Retrotechtacular: Kodak Built World’s First DSLR… Using A Canon Camera Body

worlds-first-dslr

It has been far too long since we’ve seen an installment of Retrotechtacular, and this is a great one to start back with. It’s always a treat to get the story from the horse’s mouth. How about the tale of the world’s first Digital Single-Lens Reflex camera? [Jame McGarvey] shared the story of how he developed the device in 1987.

That’s it shown above. It’s not surprising to see that the only real modification to the camera itself is the back cover. The difference between an SLR and a DSLR is really just the D, which was accomplished by adding a CCD in place of the film.

The entire story is a treat, but there are a couple of nuggets the we enjoyed most. The possibly-clandestine purpose of this device is intriguing. It was specifically designed to pass as a film camera which explains the ribbon cable connecting the CCD module to the control box which would be stored in a camera bag. It is also delightful to hear that the customer who tasked Eastman Kodak with developing the system preferred Canon camera bodies. So this Kodak DSLR indeed used a Canon F-1 body.

Once you get done looking this one over you will also enjoy learning how a CCD actually works.

[Thanks Ben]

Retrotechtacular is a weekly column featuring hacks, technology, and kitsch from ages of yore. Help keep it fresh by sending in your ideas for future installments.

28 thoughts on “Retrotechtacular: Kodak Built World’s First DSLR… Using A Canon Camera Body

    1. I’m still waiting for the e-film product to be produced.

      (lol)

      anyone remember that? a sensor in a film like cartridge that would fit inside a regular mechanical slr.

      they tried to get funding for, like, 3 rounds and finally gave up.

      a lot of us waited for this and hoped for this. it never happened.

  1. Wow. 1320 x 1035 in 1988 (monochrome 8-bit at a guess). And if you abuse Moore’s law that would mean, that 26 years later, that the state of the art these days would be 13 orders bigger, so 10,813,440 x 8,478,720 or 92 terapixel cameras :)

    1. Why guess, it actually tells you it’s 10 bit ;P
      What surprised me is the 10M RAM and 100M hard disc. I had no idea those were feasible on a portable device in 1987.

    2. DOH my calculation is way off it is only 11,191,910,400 pixels or 11.2Gigapixels. And since HiRISE ($40 million) 2006 is 2.52Gigapixxel it would be in the right ball park.

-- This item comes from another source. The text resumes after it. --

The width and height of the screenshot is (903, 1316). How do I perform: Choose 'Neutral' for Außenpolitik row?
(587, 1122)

        1. At university, I shot 8×10 film and scanned it on our costs-more-than-a-car drum scanner. The files were too big for our brand new Mac Pros to handle, and I could enlarge it optically to billboard size without seeing grain.

          1. I think his point is that for certain applications good film still beats the pants of digital when it comes to resolution. (This does require GOOD film though. The cheap stuff isn’t so good for blowing up.

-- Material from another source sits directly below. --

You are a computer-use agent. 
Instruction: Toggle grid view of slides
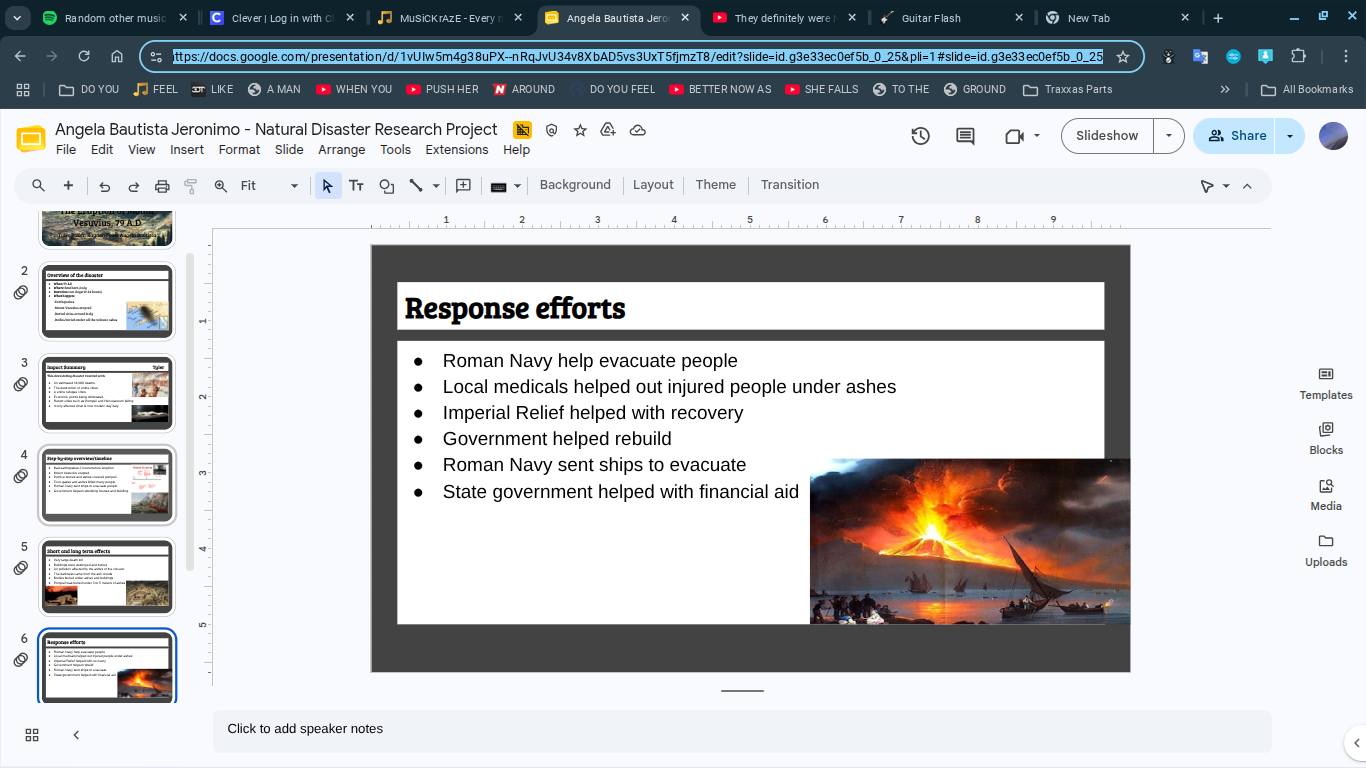[32, 735]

  2. The picture he showed was really good, I’m amazed by it for the time period. And here’s a thought, the government hired Eastman-Kodak, a company that was totally committed to film, to make a digital camera, a technology which has all but destroyed film, it’s like asking somebody to sharpen the guillotine blade before you cut their head off!

  3. Would someone with an old film reel camera mind doing a movie about this writeup (and then digitize and upload to YT, of course) ?

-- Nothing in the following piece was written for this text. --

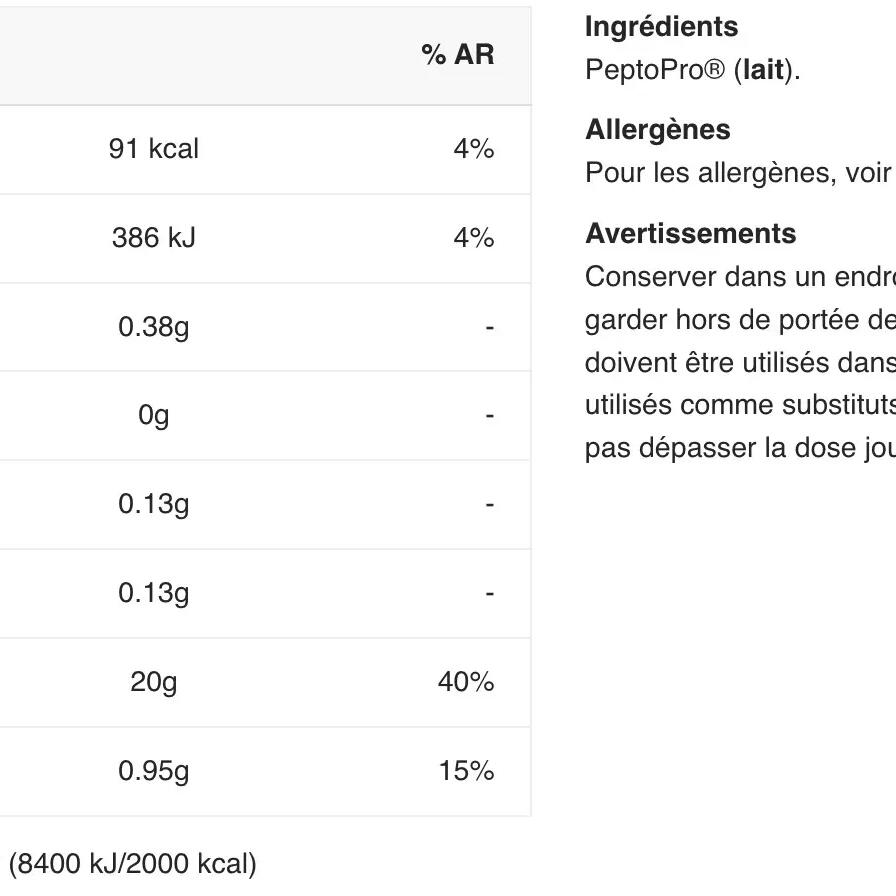Image resolution: width=896 pixels, height=896 pixels.
Task: Click the "0g" table cell
Action: point(154,415)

    Maybe do a few scenes of folks dressed up like “old-timey” engineers hovering over plans or parts on a table (w/ at least one of them holding a pipe or something), and then smiling for the camera.

    This was a great Retrotechtacular, and I know it wasn’t actually that long ago… but it just wasn’t the same.

    Oh, and don’t forget the cool sounding narrator. :)

  4. The irony is that Kodak were first to develop, and last to actually see the potential market. As a result the world is awash with Digital Canon, Nikon, Fuji and the like and Kodak bought the farm in 2012 – Rochester NY – famed as the “Home of Eastman Kodak” (and my birthplace incidentally) is, I believe, now a ghost town, compared with its hey day.